→ REQUIREMENT:
Reproduce word for word the lines between those holding "MSSP (337, 455)" and "[home] (223, 15)", inclusive, and nothing else from the data below.

*-*-*

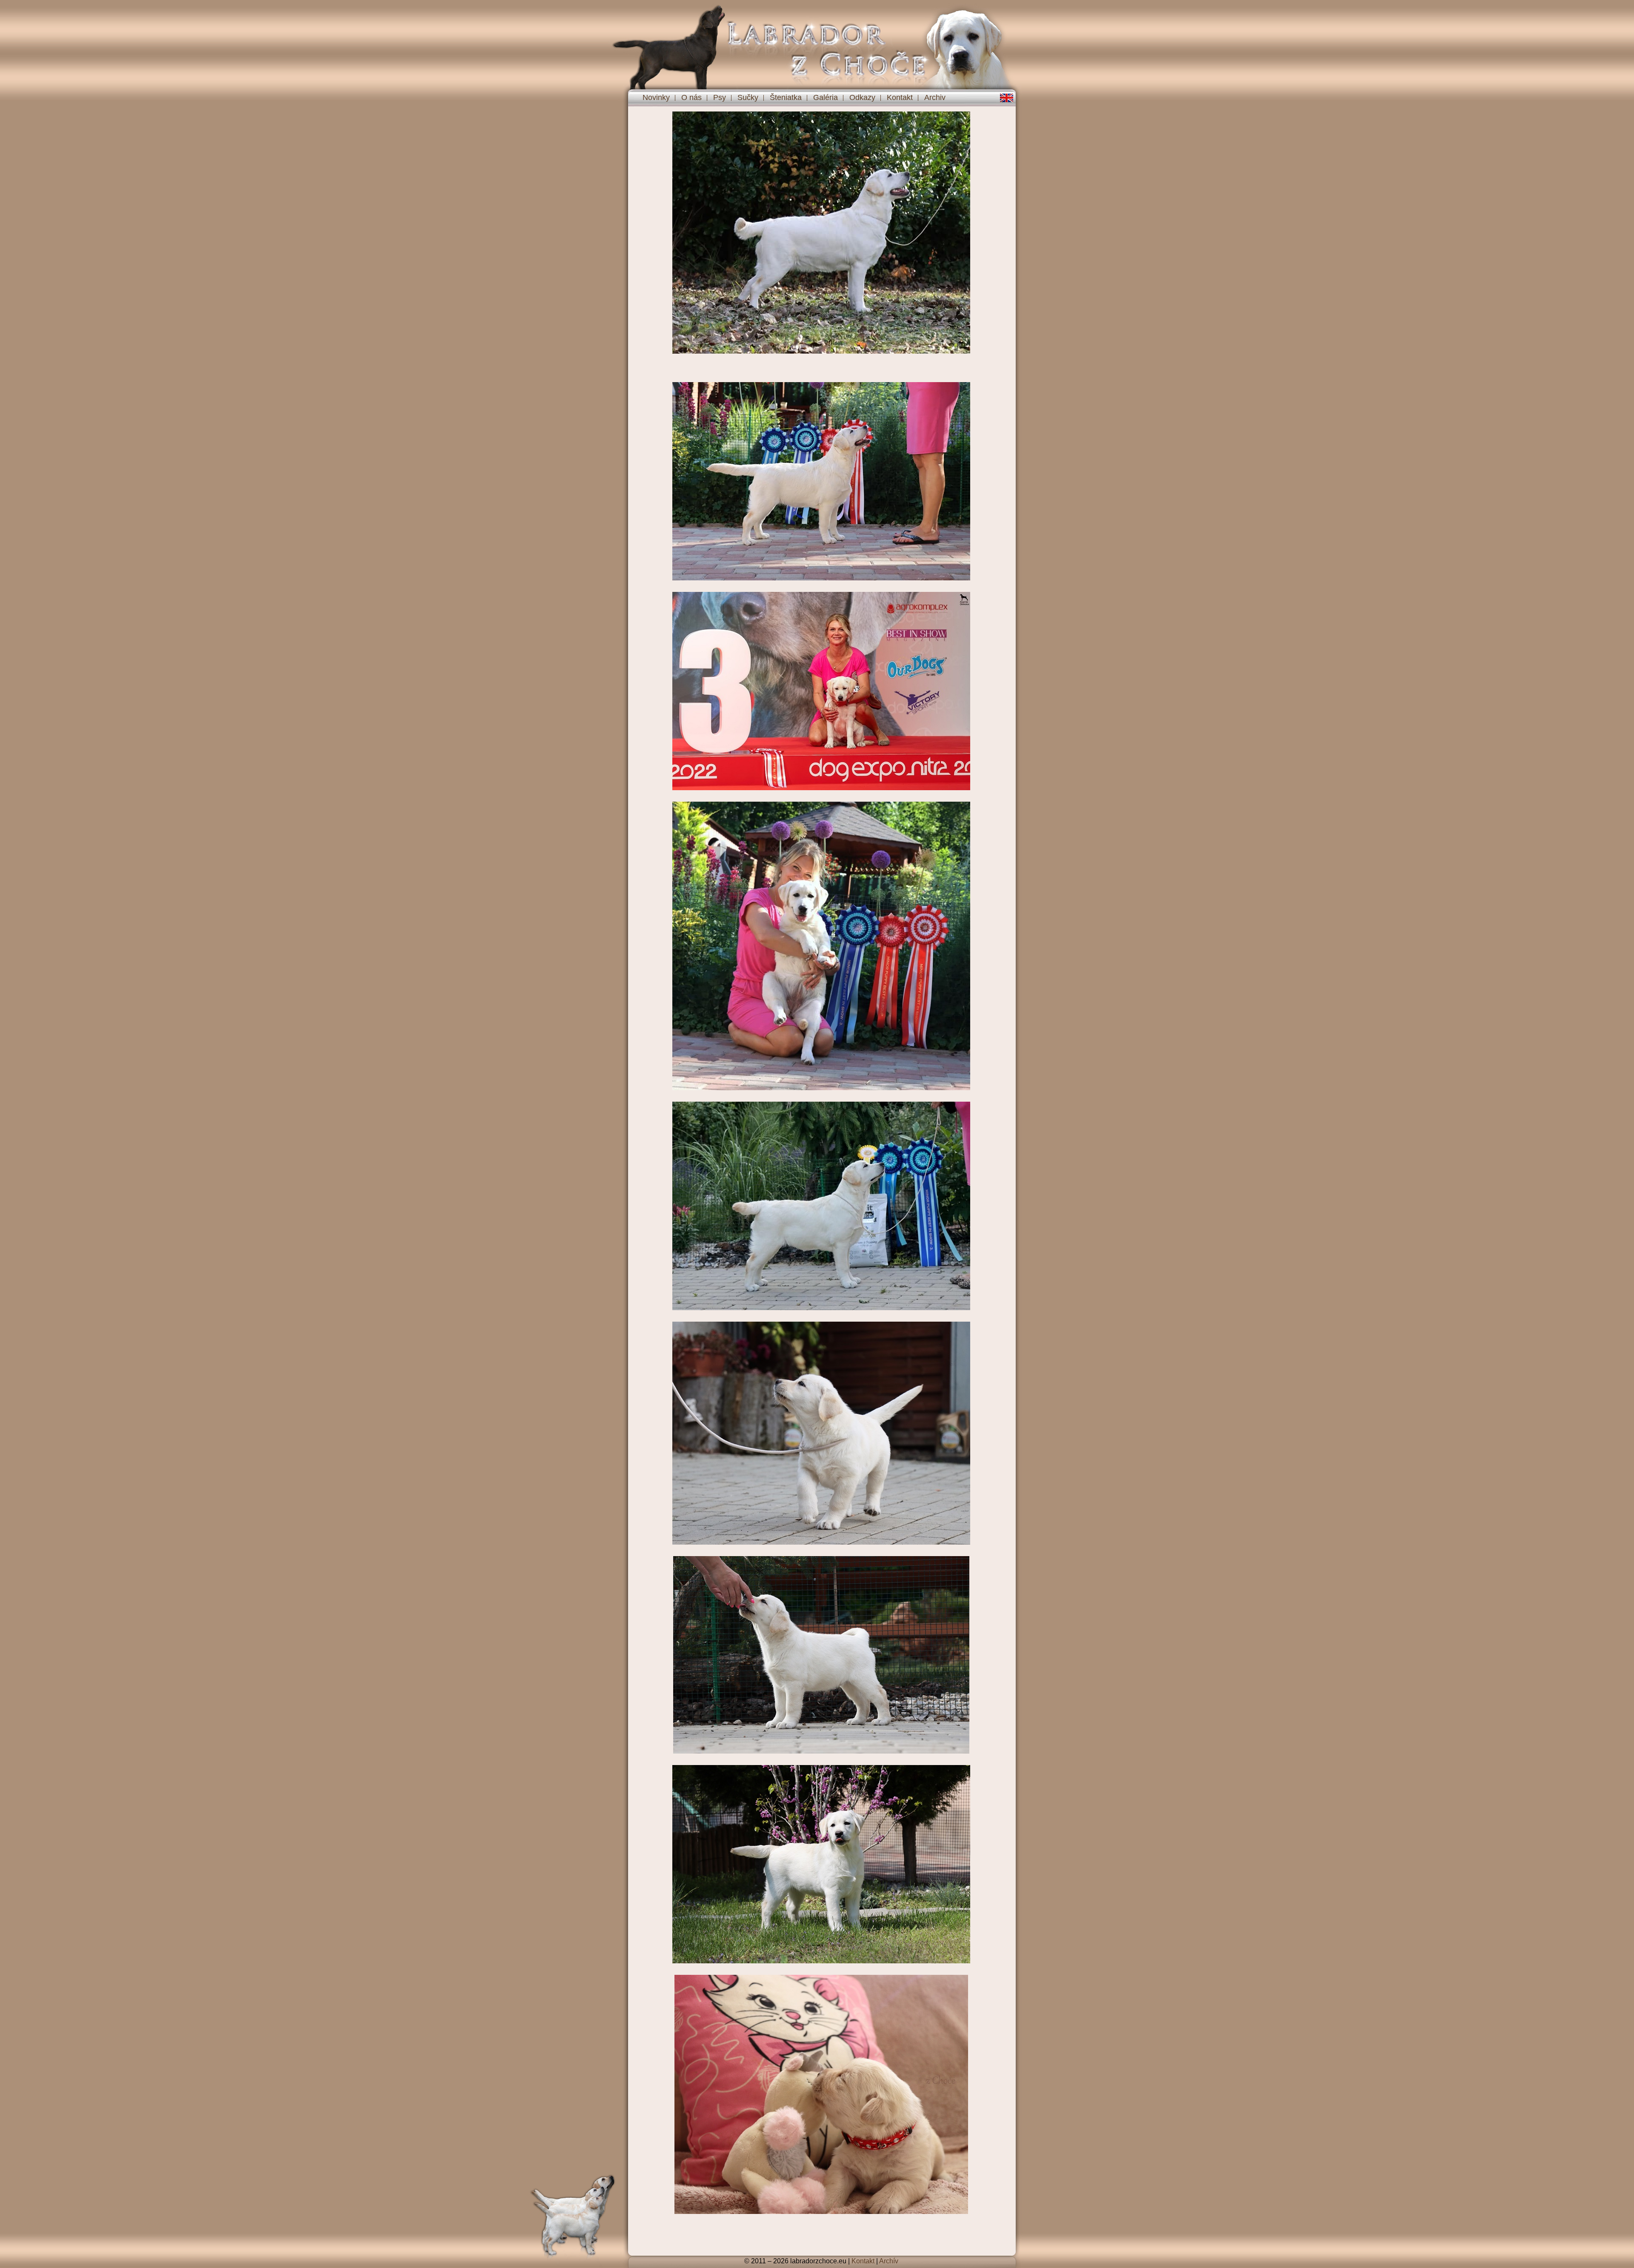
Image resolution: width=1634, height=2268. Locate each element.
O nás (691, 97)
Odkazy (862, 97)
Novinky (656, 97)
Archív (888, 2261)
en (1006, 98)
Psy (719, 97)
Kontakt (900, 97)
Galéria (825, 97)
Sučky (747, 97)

*-*-*

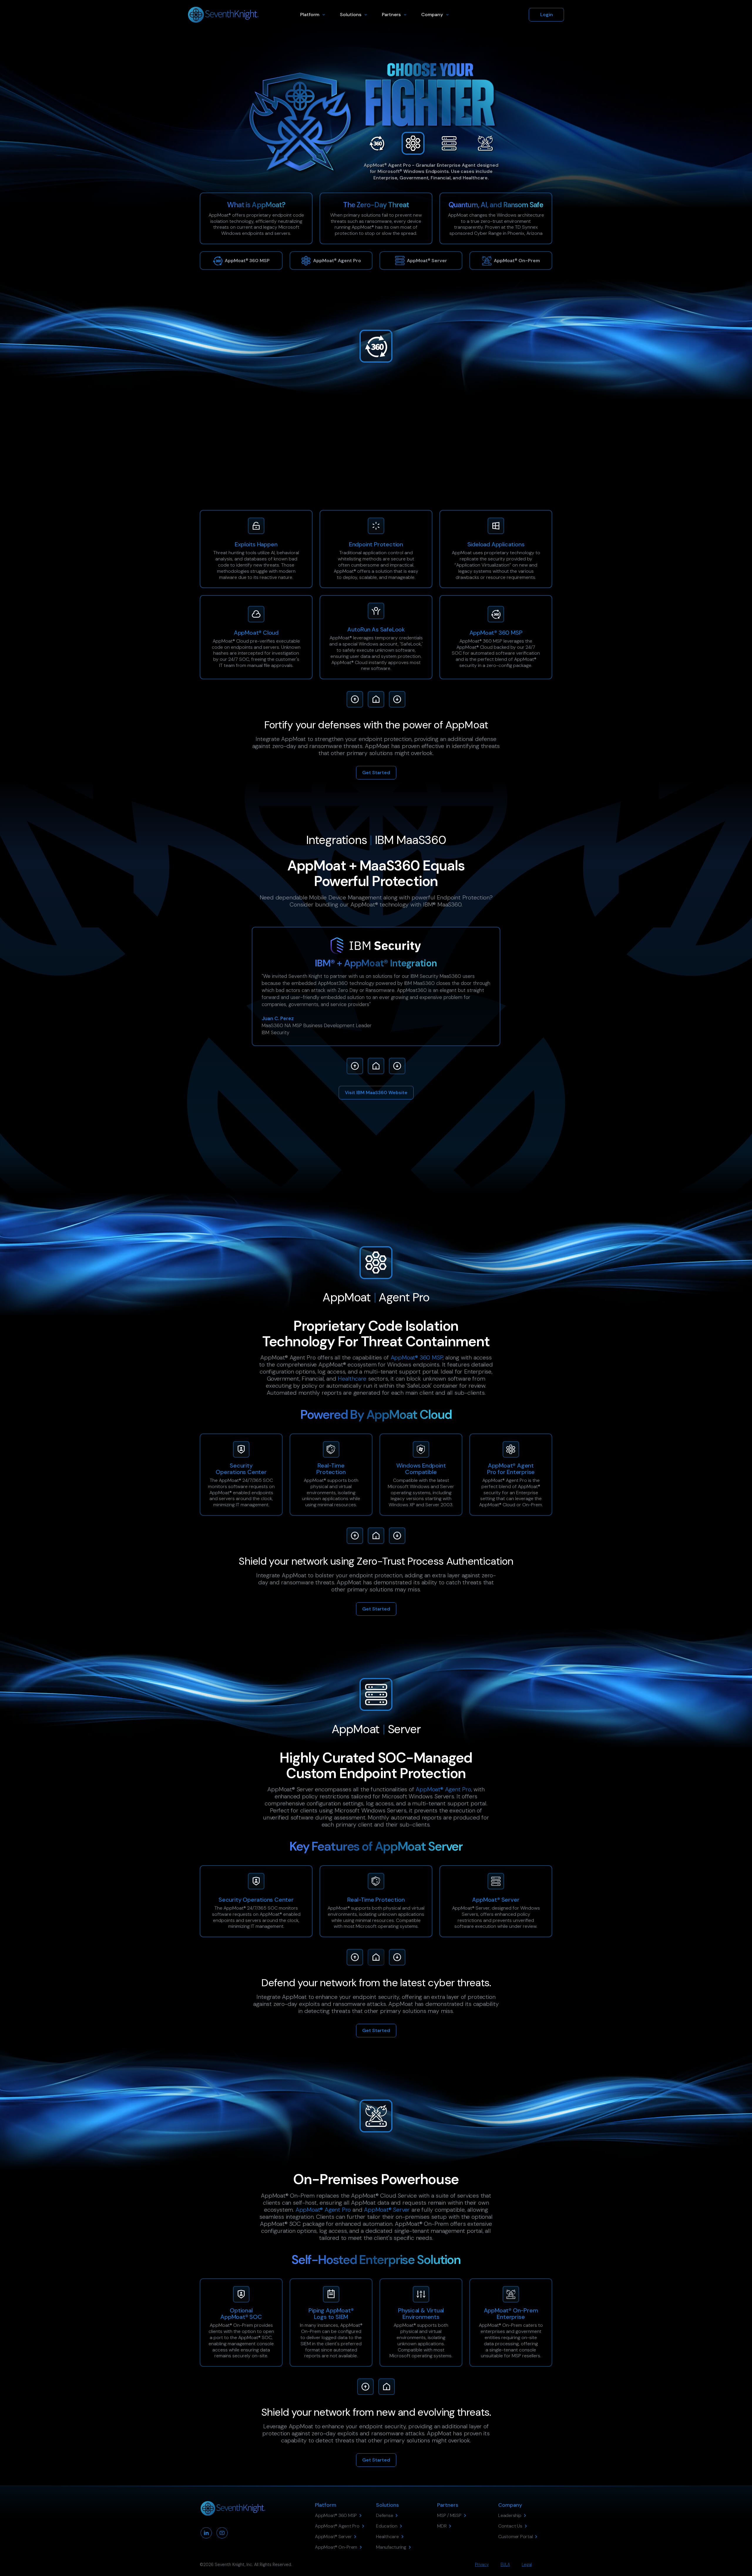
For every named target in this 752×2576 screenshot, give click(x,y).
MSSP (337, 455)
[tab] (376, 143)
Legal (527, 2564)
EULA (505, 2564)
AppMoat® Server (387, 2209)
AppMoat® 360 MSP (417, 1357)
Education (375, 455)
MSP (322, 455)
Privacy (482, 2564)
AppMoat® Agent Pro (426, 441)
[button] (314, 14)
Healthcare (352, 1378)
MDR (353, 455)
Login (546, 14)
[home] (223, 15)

*-*-*

→ SOLUTION BELOW:
MSSP (337, 455)
[tab] (376, 143)
Legal (527, 2564)
EULA (505, 2564)
AppMoat® Server (387, 2209)
AppMoat® 360 MSP (417, 1357)
Education (375, 455)
MSP (322, 455)
Privacy (482, 2564)
AppMoat® Agent Pro (426, 441)
[button] (314, 14)
Healthcare (352, 1378)
MDR (353, 455)
Login (546, 14)
[home] (223, 15)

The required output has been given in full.